|The lounge area is outdoors in the museum's breezeway|
With Ray's Restaurant and Stark Bar, LACMA finally has a restaurant worthy of the sleek new buildings on its campus. And it's really good news for us Variety staffers, since there's not many good places for business lunches -- or post-work cocktails -- within walking distance of our Wilshire offices. Producer Ray Stark wasn't known as the cuddliest of Hollywood honchos -- Tina Brown called him "the hound from Hell" -- but at least his generous daughter Wendy is livening up LACMA with her donation to launch the restaurant with his name under the Patina Group management.

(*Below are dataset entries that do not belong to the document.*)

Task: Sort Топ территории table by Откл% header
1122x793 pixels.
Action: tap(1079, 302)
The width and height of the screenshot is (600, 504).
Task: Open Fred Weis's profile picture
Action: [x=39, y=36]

|House-made bread is ultra-fresh|
At lunchtime, the glass-enclosed restaurant is bright and peaceful, half-filled with well-heeled docents and their docile husbands, half with Teva-wearing tourists wondering if a $14 burger is their only option, and even kinda real artists like Mr. Brainwash. There's also plenty of dining on the patio, while the Stark Bar area is completely outside, though well-stocked with heaters. Chef Kris Morningstar has toned down the nose-to-tail urges he pursued at Mercantile and District -- there's no beef deckle, no venison chile rellenos at Ray's. The simple menu hits all the spots this crowd expects -- a perfectly cooked piece of Arctic char ($19 at lunch), a premium burger, hangar steak, flatbreads, along with more modish plates like duck salad, Cornish hen or pork belly.